Iraqis ready for parliamentary elections – Who are the Voters and Candidates
Iraqis head to the polls on Saturday for parliamentary elections.
After the ballot, the 329 members of parliament elected from party lists will be tasked with forming a government and electing a prime minister and president.
Following the 2003 US-led invasion and the fall of Saddam Hussein, Iraq held its first general election in January 2005, selecting a national assembly tasked with drafting a new constitution.
It then held parliamentary elections in December 2005, with two subsequent polls in 2010 and 2014.
Here is what you need to know about Iraq’s 2018 parliamentary elections:
Voters
Nearly 24.5 million of Iraq’s roughly 38 million people are registered to vote. They are spread out across 18 provinces.
Voters can cast their ballots at 8,959 polling stations across the country, all of which are equipped for electronic voting.
According to Iraqi authorities, nearly 11 million biometric identity cards have been distributed to authenticate identities.
The 285,564 internal refugees eligible to vote can do so in one of 166 polling stations in 70 camps spread across eight provinces in the country.
Voters will select party lists and seats will be divided up according to the number of votes each list secures.
Polling for Iraq’s roughly one million security force personnel and the one million voters living abroad was held ahead of the main election day.
Candidates
There are 6,990 candidates, including 2,011 women, set to run in the polls.
They will be competing for 329 seats, including nine reserved for minorities — Christians, Shabaks, Yazidis, Mandeans and Fayli Kurds — and 83 for women.
Candidates, selected based on their position in the party, will be elected to four-year terms in parliament.
There are 87 party lists in this year’s election.
The main lists are as follows:
– VICTORY ALLIANCE, led by incumbent Prime Minister Haider al-Abadi.

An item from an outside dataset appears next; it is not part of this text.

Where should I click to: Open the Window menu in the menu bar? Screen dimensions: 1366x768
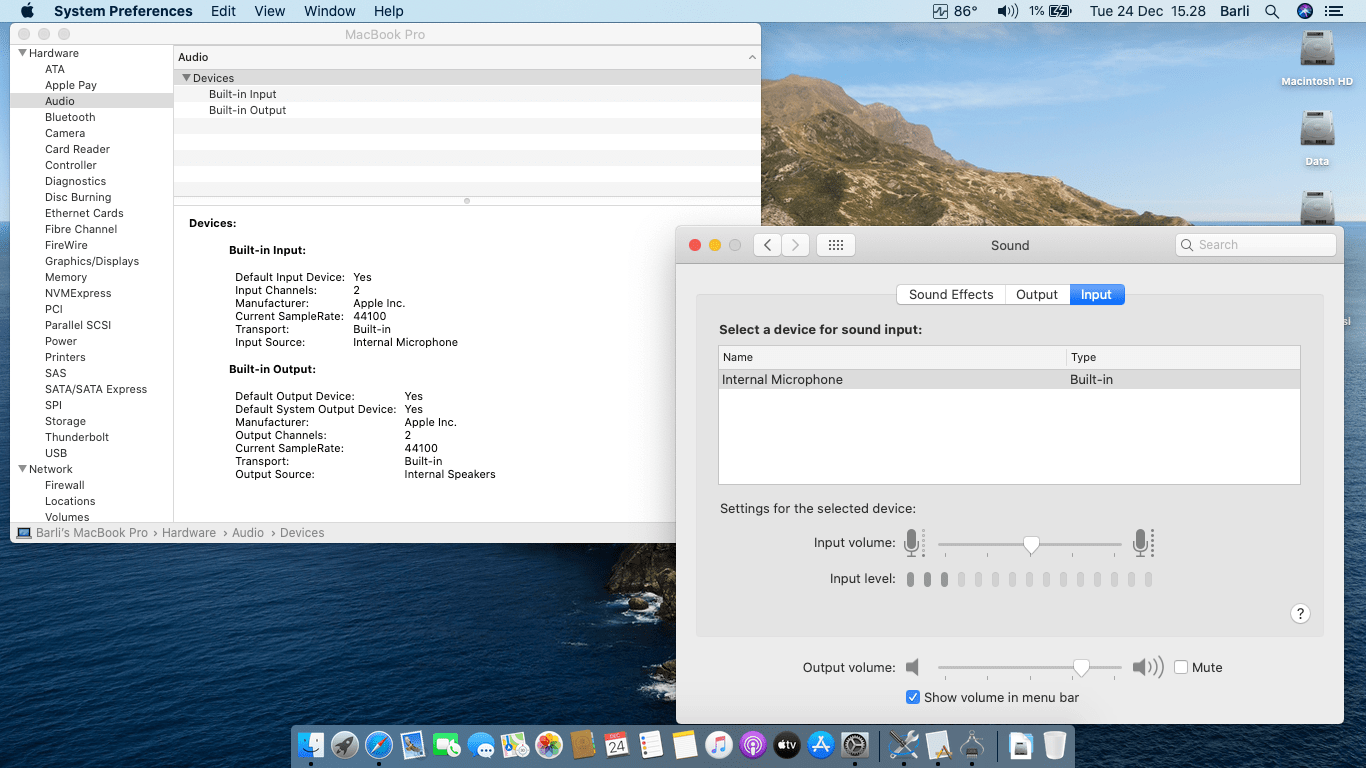[329, 11]
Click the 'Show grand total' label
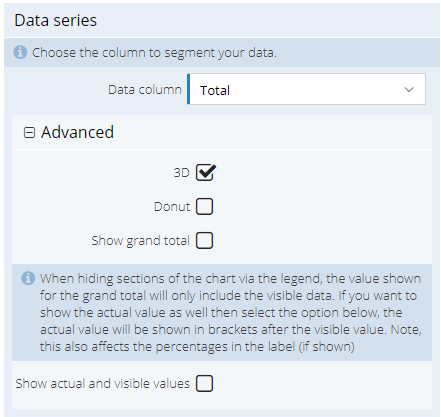The width and height of the screenshot is (441, 417). point(141,241)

This year, for the first time since the fall of Saddam Hussein in 2003, the ranks of the executed leader’s oldest opponents, the Shiite Dawa Party, are divided.
Abadi, a key figure in the Dawa Party, has put together a list composed largely of civil society personalities that cross sectarian lines.
– CONQUEST ALLIANCE, led by Hadi al-Ameri, head of the Badr organization and a leader of the mostly Shiite Hashed al-Shaabi paramilitary units, which played a key role in rolling back Islamic State (IS) group jihadists.
His candidates officially quit their military roles to run for office.
– RULE OF LAW ALLIANCE, led by former prime minister Nuri al-Maliki.
This list relies principally on the Dawa Party, which Maliki heads.
But while it is popular with public servants hired under his mandate, the list suffers from criticisms aimed at Maliki because IS seized one-third of the country under his watch.
– MARCHING TOWARDS REFORM, an unprecedented alliance between Shiite leader Moqtada Sadr and communists.
It includes mostly secular groups including the Iraqi Communist Party and Istiqama (Arabic for righteousness), a party of technocrats backed by Sadr, who suspended his Ahrar bloc and called on his 33 ministers not to run in the polls.
– Sunnis appear on several lists. The main list, “The National Alliance”, is led by Vice President Iyad Allawi — a Shiite who presents himself as secular — and Sunni head of parliament Salim al-Juburi.
Weakened after three years of IS rule, Sunnis could be the biggest losers in this year’s elections.
– KURDS will head to polls with divided ranks to fill their northern autonomous region’s 46 seats, two of which are reserved for Christians.
The main Kurdish parties are the Kurdistan Democratic Party (KDP) and the Kurdistan Patriotic Union (PUK).
There are also three opposition parties: the main Jamaa Islamiya, the newly created New Generation movement, and Goran (Kurdish for the change).